§ **Problem**
Your task is to retype, exactly and only, the lines from the one containing "Given: Click the 填充 fill value field" to the final line of the entries, leaving out all pictures.

§ **Given entries**

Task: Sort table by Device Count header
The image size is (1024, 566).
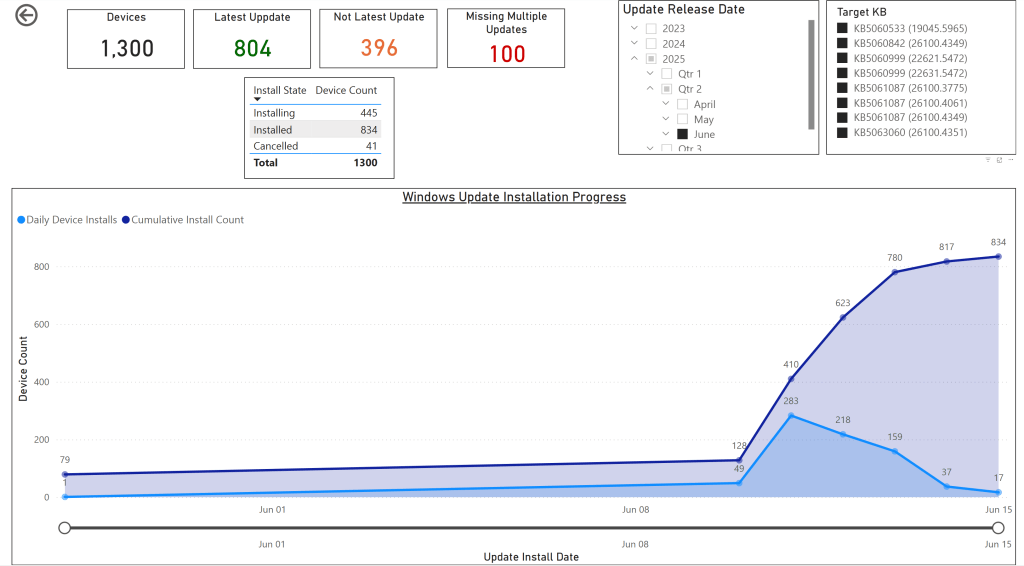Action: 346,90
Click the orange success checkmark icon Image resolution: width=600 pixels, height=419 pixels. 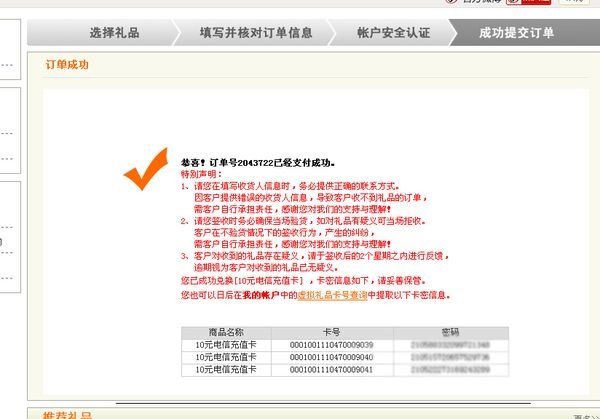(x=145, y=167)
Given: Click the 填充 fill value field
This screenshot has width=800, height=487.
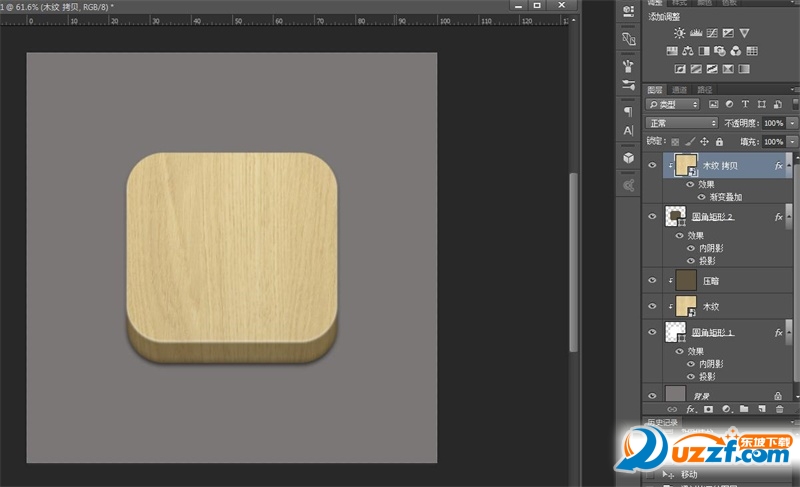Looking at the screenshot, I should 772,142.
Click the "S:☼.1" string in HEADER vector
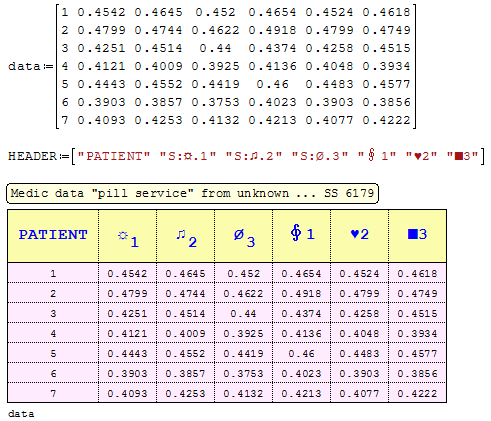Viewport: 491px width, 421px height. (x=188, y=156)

§ **Response to this task**
Given: Click the 填充 fill value field
This screenshot has width=800, height=487.
Looking at the screenshot, I should 772,142.
Click the "S:☼.1" string in HEADER vector
Viewport: 491px width, 421px height. (x=188, y=156)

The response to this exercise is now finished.